Pierre PUVIS DE CHAVANNES

Pierre Puvis de Chavannes was born Pierre-Cécile Puvis on 14 December 1824, in Lyon. He studied at the Lycée Henri IV in Paris, intending to follow in his father’s footsteps as an engineer, though a trip to Italy in 1946 inspired him to take up painting. He studied in the ateliers of Henry Scheffer, Eugène Delacroix, and Thomas Couture during the late 1940s. In 1850, Puvis de Chavannes exhibited for the first time at the Paris Salon, though each of his submissions between 1952 and 1959 were rejected. In 1855, he completed a mural for his brother’s château in Brouchy, Saône-et-Loire. Throughout the 1850s, Puvis de Chavannes would show occasionally in group salons and société exhibitions around France but it wasn’t until the French State bought his work Concordia, 1860, in 1861 that his reputation began to grow.

 

Puvis de Chavannes developed a Symbolist style characterised by simplified forms, soft lines, and flat, fresco-like tones, which he used to depict allegorical scenes and idealised themes from antiquity.

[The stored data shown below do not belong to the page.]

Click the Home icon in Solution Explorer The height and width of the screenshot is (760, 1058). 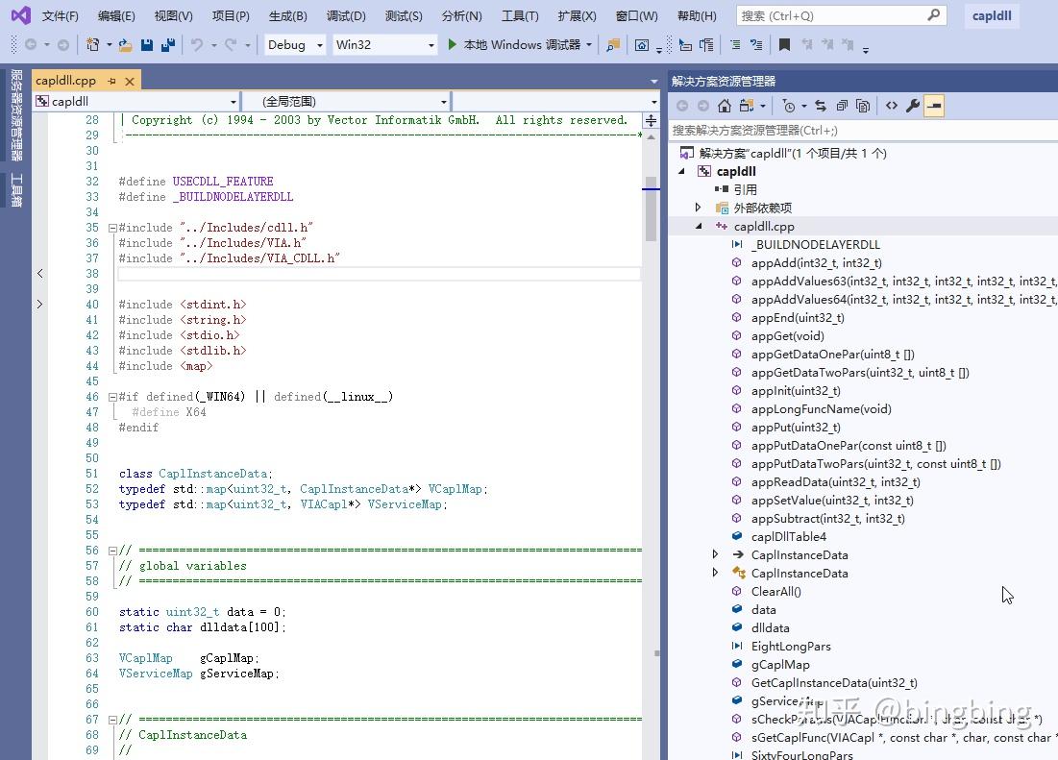click(725, 106)
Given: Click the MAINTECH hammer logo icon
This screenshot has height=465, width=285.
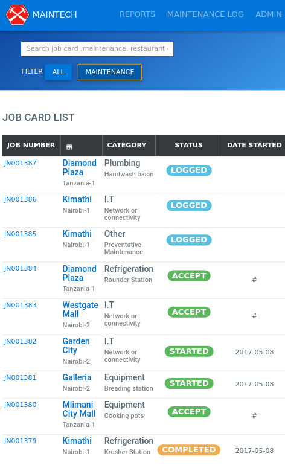Looking at the screenshot, I should [18, 15].
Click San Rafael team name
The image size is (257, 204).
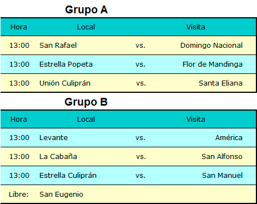58,46
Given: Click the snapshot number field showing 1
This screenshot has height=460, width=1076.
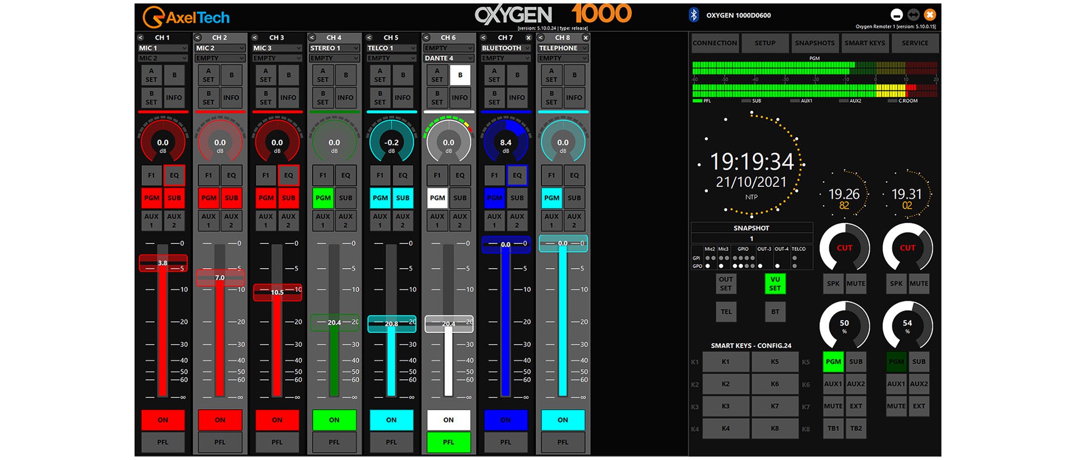Looking at the screenshot, I should pyautogui.click(x=752, y=238).
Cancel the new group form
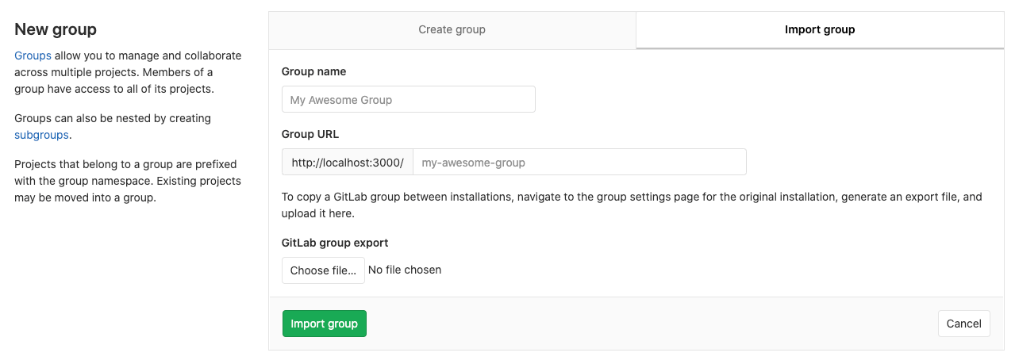This screenshot has width=1019, height=364. [x=963, y=324]
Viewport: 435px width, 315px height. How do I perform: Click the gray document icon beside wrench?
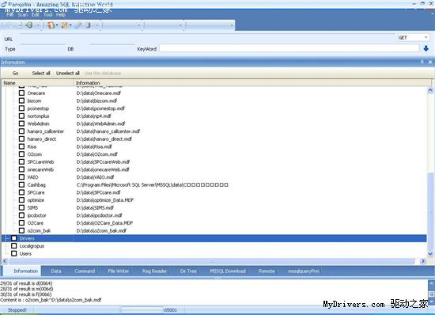coord(88,25)
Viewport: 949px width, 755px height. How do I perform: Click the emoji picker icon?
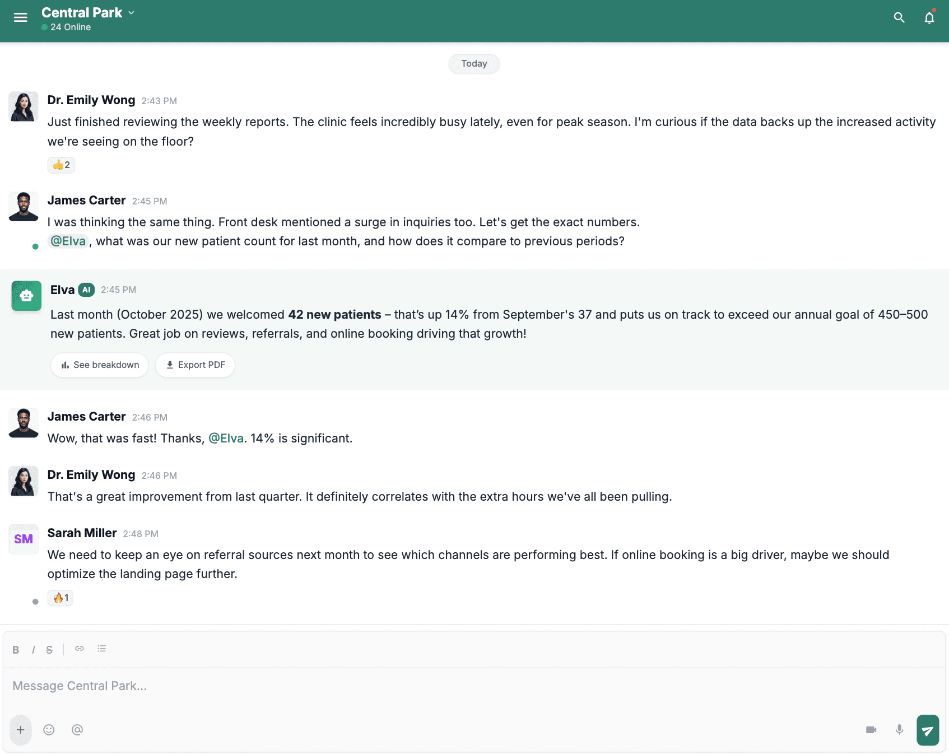[49, 730]
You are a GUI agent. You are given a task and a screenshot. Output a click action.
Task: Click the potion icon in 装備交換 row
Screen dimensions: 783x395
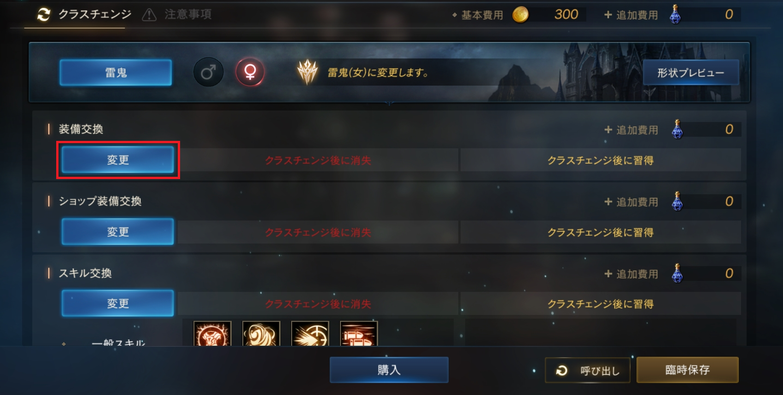[677, 129]
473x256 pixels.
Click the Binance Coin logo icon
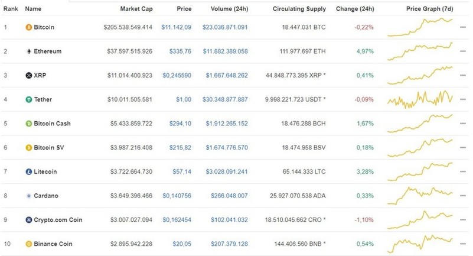(x=28, y=244)
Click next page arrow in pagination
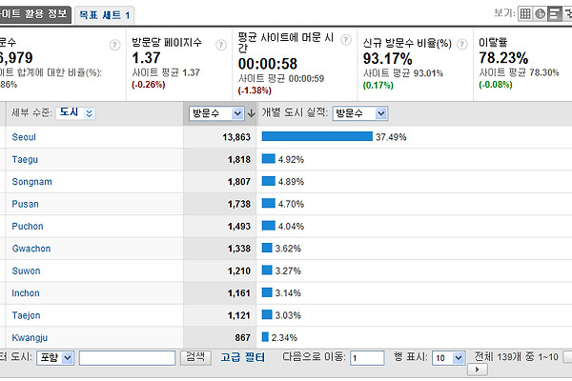 pyautogui.click(x=477, y=370)
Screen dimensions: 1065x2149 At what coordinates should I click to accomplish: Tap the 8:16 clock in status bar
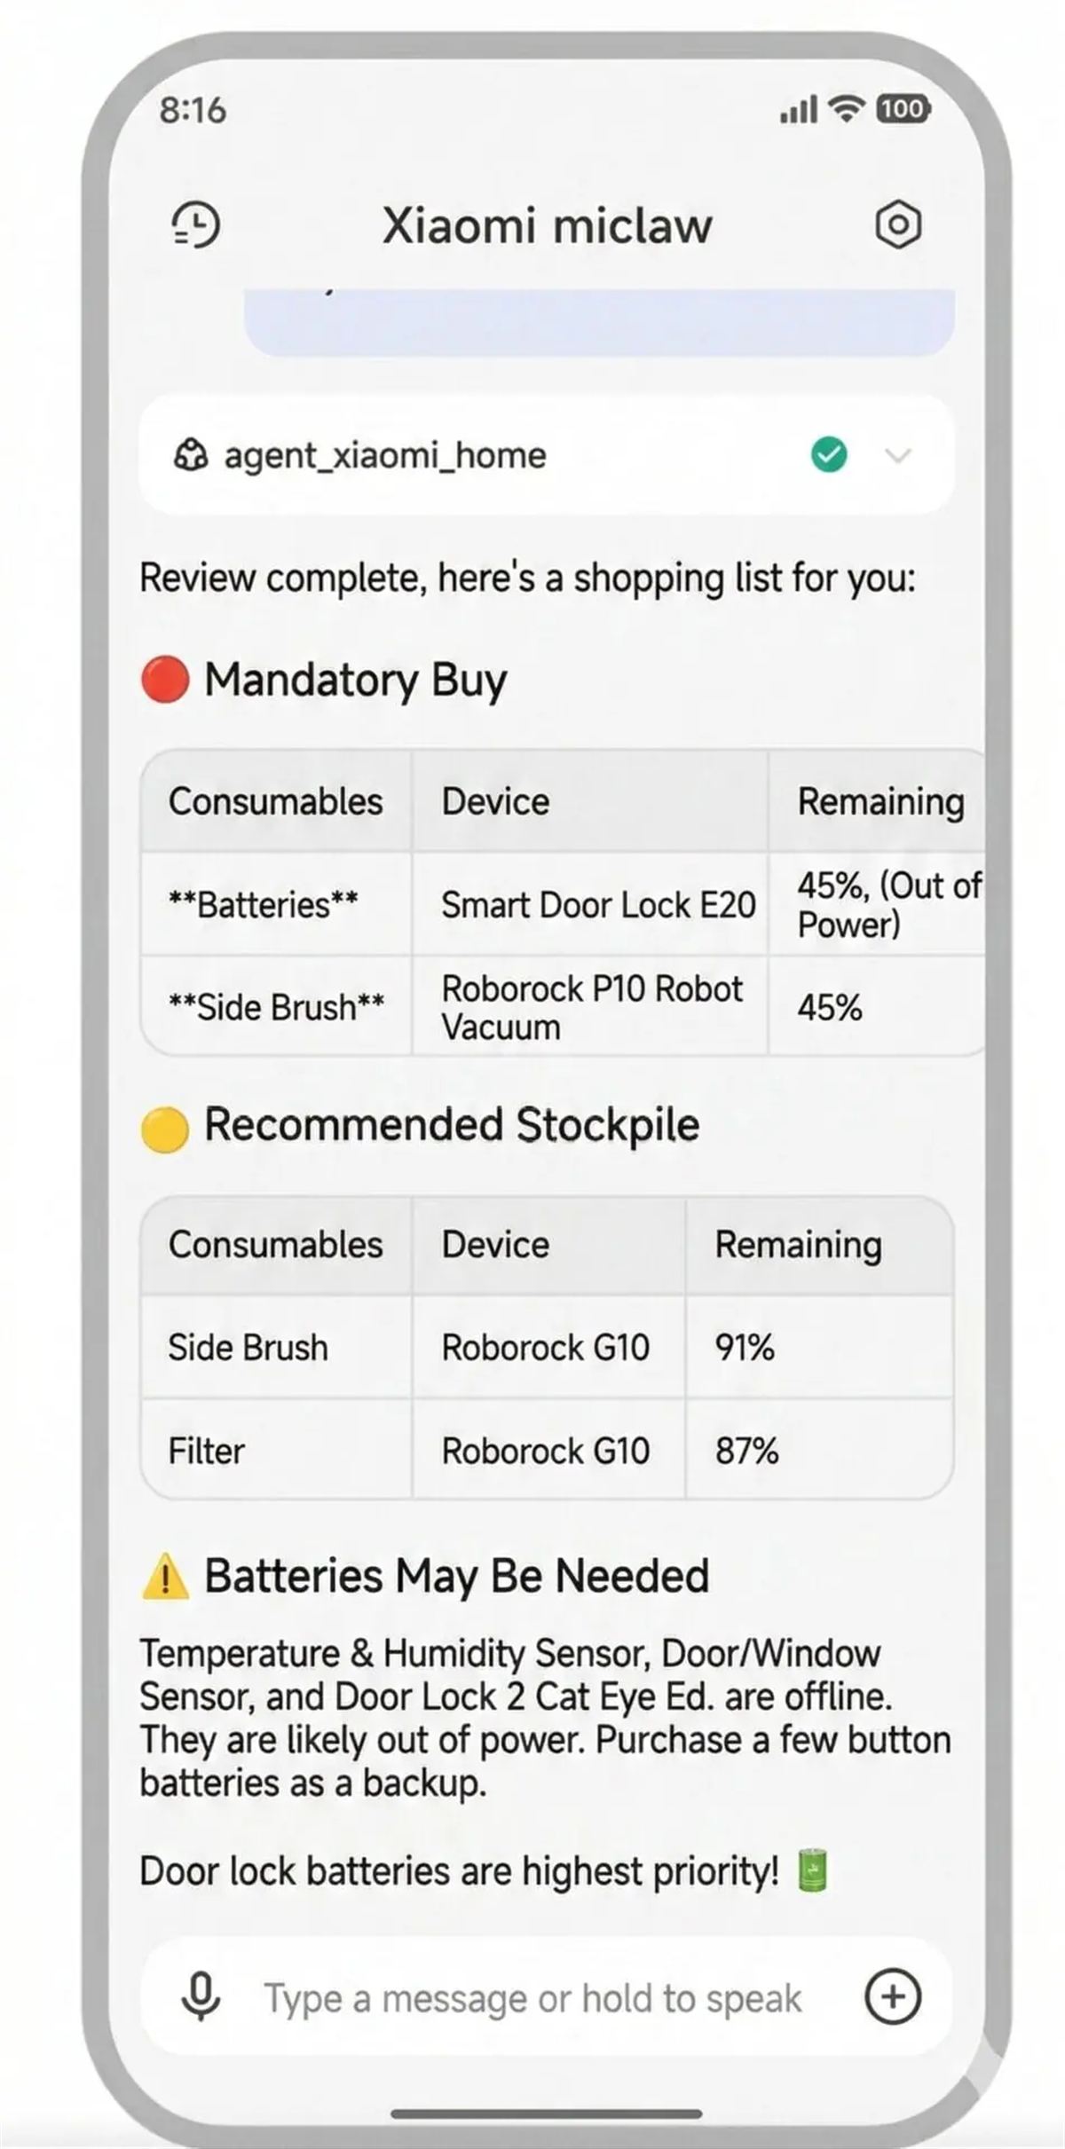pos(193,110)
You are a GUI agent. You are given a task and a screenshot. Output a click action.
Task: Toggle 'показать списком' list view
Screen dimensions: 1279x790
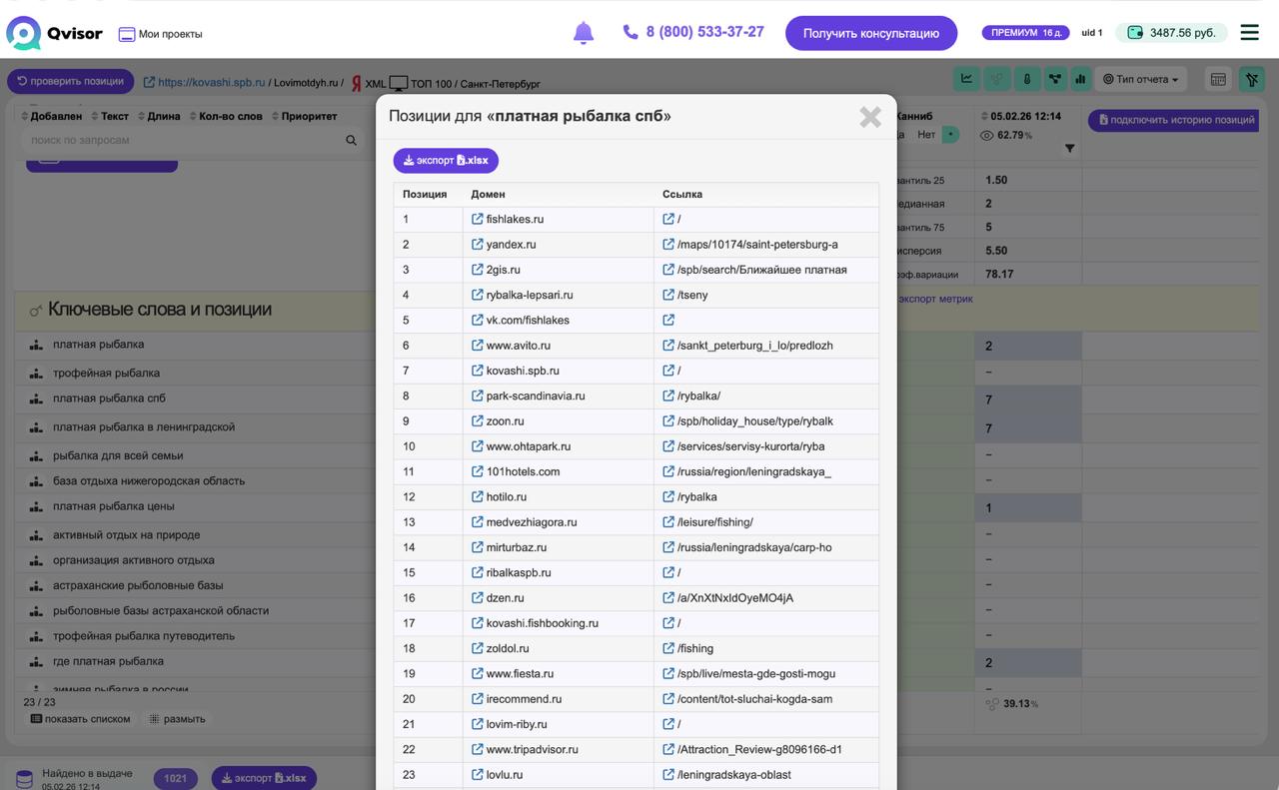point(80,719)
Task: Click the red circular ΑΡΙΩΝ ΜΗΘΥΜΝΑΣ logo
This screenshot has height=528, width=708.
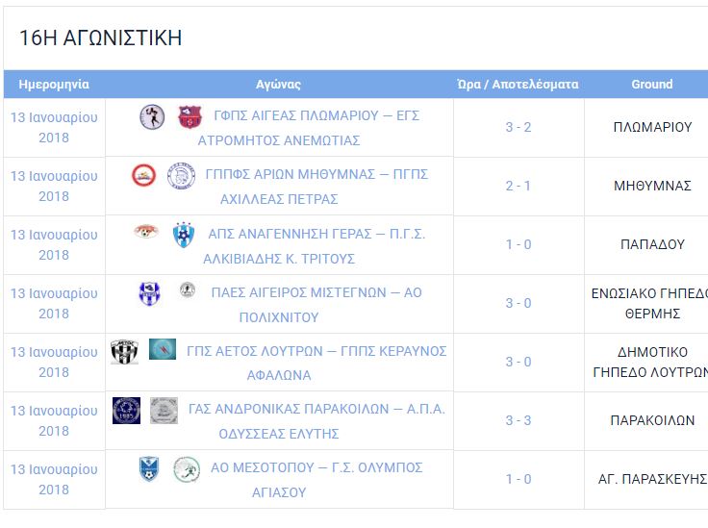Action: 143,175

He was particularly respected as a muralist, and completed numerous public and private commissions over the course of his life, including: a decorative scheme for the Musée d’Amiens (1861-82); a series of murals depicting the life of St. Geneviève in the Panthéon, Paris (1876); decorative cycle for the Musée des Beaux-Arts de Lyon (1886); the grand amphithéâtre de la Sorbonne, Paris (1887-89); decorative murals for the Hôtel de Ville de Paris (1894). Puvis de Chavannes was the subject of a solo exhibition at the Galerie Durand-Ruel, Paris, in 1887, and had a solo exhibition with Durand-Ruel in New York in 1894. Puvis de Chavannes died on 27 October 1898, in Paris.

 

Puvis de Chavannes’ work can be found in the following selected international collections: the Metropolitan Museum of Art, New York; Art Institute of Chicago; National Gallery of Art, Washington D.C.; Phillips Collection, Washington D.C.; Philadelphia Museum of Art; Norton Simon Museum, Pasadena; the State Hermitage, St. Petersburg; Kunstmuseum Basel; Musée d’Orsay, Paris; Musée des Beaux-Arts de Lyon; the National Gallery, London; the Courtauld Institute of Art, London.